### Source extract

Most systems wait for the signal. The better ones learn to anticipate it.
What to Take Back to Your System
The principles here apply beyond Atlas:
Forecast demand, not utilization. Utilization is downstream of your scaling decisions. If you forecast it directly, you create a feedback loop that invalidates your model. Forecast the thing your users control, not the thing you control.
Build self-censorship into predictive models. A model that knows when it’s wrong and hands off gracefully is far more useful than one that’s confidently incorrect. The Long-Term Forecaster’s accuracy-based confidence scoring is a pattern worth stealing.
Know your error rate by segment. MongoDB excluded the 13% of replica sets where the Estimator was too inaccurate. Not every system is predictable. Admitting that — and falling back cleanly — is better than applying a model everywhere and getting inconsistent results.
And if you want to think about how you’d measure whether your own infrastructure is predictable, the observability fundamentals we covered here are a reasonable starting point, specifically the section on metrics cardinality and what you’re actually measuring.
The reactive scaler isn’t going away. But for workloads with patterns, waiting for the alarm to fire is leaving performance and money on the table.
MongoDB proved you can do better. The math isn’t complicated. The hard part is being honest about when your predictions are trustworthy — and building a system that knows the difference.

######
### Information shown

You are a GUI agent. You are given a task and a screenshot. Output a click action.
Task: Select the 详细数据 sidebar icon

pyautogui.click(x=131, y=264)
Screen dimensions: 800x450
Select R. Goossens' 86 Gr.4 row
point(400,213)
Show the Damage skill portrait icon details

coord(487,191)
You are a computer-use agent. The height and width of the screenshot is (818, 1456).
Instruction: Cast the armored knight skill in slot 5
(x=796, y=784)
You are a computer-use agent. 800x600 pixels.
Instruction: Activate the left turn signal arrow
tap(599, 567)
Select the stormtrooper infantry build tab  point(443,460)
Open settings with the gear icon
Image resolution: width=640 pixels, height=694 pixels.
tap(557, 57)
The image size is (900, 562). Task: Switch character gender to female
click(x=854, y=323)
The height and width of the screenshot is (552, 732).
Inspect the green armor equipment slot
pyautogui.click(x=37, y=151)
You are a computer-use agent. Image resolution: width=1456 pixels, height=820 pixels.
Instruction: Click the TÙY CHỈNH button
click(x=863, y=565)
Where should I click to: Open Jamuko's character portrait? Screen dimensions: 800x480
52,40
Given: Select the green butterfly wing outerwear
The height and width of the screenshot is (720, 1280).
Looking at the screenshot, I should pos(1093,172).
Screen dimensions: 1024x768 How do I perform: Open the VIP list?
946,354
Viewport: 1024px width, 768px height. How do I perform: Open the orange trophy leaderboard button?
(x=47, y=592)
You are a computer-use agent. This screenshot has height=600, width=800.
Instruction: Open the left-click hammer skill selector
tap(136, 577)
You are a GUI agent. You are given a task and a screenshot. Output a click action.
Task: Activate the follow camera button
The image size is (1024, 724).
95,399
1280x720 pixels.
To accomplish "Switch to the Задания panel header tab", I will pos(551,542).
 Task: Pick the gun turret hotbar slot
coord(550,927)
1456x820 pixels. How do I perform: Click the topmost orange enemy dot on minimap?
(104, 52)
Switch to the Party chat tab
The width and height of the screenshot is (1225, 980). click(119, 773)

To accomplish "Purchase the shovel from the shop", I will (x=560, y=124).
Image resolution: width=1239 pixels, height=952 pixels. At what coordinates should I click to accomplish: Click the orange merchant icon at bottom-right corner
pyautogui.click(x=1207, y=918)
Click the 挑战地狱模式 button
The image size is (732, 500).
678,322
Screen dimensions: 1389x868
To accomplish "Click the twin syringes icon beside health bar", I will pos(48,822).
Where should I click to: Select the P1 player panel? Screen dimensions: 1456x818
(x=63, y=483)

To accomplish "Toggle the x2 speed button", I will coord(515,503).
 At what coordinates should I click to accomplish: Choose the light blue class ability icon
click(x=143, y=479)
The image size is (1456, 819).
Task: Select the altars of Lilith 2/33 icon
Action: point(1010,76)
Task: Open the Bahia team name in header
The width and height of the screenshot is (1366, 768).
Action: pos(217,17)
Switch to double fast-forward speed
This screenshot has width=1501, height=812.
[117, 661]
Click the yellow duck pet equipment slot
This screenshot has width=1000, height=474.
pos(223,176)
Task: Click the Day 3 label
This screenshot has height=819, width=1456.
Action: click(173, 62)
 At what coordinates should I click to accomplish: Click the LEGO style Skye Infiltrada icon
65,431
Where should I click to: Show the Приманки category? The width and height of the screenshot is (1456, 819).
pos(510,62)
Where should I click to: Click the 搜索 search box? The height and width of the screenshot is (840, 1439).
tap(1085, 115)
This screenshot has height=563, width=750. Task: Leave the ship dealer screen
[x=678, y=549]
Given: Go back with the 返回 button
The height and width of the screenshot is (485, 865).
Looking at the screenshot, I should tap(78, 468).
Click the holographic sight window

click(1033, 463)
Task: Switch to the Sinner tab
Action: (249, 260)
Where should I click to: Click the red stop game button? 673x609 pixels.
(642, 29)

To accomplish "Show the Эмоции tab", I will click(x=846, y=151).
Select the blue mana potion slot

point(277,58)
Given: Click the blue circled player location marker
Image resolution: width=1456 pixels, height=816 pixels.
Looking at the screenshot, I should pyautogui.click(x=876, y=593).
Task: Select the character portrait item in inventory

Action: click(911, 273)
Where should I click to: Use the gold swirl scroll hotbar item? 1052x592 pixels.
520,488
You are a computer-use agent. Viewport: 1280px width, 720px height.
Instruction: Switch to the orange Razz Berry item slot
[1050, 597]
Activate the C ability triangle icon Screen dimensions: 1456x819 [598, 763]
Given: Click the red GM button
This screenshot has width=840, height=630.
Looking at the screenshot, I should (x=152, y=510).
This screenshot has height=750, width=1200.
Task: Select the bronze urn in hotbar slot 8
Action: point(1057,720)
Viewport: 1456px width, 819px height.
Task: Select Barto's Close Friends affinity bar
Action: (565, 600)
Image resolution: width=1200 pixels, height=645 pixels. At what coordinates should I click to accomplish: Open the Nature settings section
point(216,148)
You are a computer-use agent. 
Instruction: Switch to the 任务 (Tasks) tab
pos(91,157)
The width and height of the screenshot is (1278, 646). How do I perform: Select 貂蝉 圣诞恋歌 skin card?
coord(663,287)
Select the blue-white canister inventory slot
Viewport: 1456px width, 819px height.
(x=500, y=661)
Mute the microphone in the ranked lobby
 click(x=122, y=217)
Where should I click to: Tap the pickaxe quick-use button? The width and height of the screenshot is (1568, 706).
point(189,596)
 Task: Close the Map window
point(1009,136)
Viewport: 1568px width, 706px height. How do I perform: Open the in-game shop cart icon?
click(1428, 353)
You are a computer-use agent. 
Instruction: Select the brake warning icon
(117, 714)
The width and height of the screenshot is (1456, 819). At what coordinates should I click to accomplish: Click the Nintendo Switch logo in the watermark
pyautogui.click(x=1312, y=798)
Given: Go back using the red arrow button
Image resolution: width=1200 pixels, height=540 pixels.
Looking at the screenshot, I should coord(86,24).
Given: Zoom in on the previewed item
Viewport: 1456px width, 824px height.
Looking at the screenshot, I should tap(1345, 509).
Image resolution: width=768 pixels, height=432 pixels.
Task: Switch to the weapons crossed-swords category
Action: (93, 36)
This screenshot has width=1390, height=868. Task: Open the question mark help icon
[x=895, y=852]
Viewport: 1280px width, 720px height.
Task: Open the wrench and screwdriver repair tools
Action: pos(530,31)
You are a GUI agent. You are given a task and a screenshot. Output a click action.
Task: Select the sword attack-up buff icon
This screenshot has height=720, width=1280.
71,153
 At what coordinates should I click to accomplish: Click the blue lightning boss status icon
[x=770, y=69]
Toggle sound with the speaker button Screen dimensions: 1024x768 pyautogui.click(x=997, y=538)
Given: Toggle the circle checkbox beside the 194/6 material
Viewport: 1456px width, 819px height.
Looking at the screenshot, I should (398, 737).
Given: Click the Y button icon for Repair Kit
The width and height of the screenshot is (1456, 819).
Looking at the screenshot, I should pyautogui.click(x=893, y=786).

######

Short problem 1: In the scaling excerpt, what share of replica sets did MongoDB exclude?
Short problem 2: Repeat the scaling excerpt between "Know your error" and "you’re actually measuring.", inclusive.
Short problem 3: Translate this sentence from the scaling excerpt into German: "Utilization is downstream of your scaling decisions."
The listing plays no part in these tasks.

Task solution 1: MongoDB excluded 13% of replica sets, because the Estimator was too inaccurate for them.

Task solution 2:
Know your error rate by segment. MongoDB excluded the 13% of replica sets where the Estimator was too inaccurate. Not every system is predictable. Admitting that — and falling back cleanly — is better than applying a model everywhere and getting inconsistent results.
And if you want to think about how you’d measure whether your own infrastructure is predictable, the observability fundamentals we covered here are a reasonable starting point, specifically the section on metrics cardinality and what you’re actually measuring.

Task solution 3: Die Auslastung ist Ihren Skalierungsentscheidungen nachgelagert.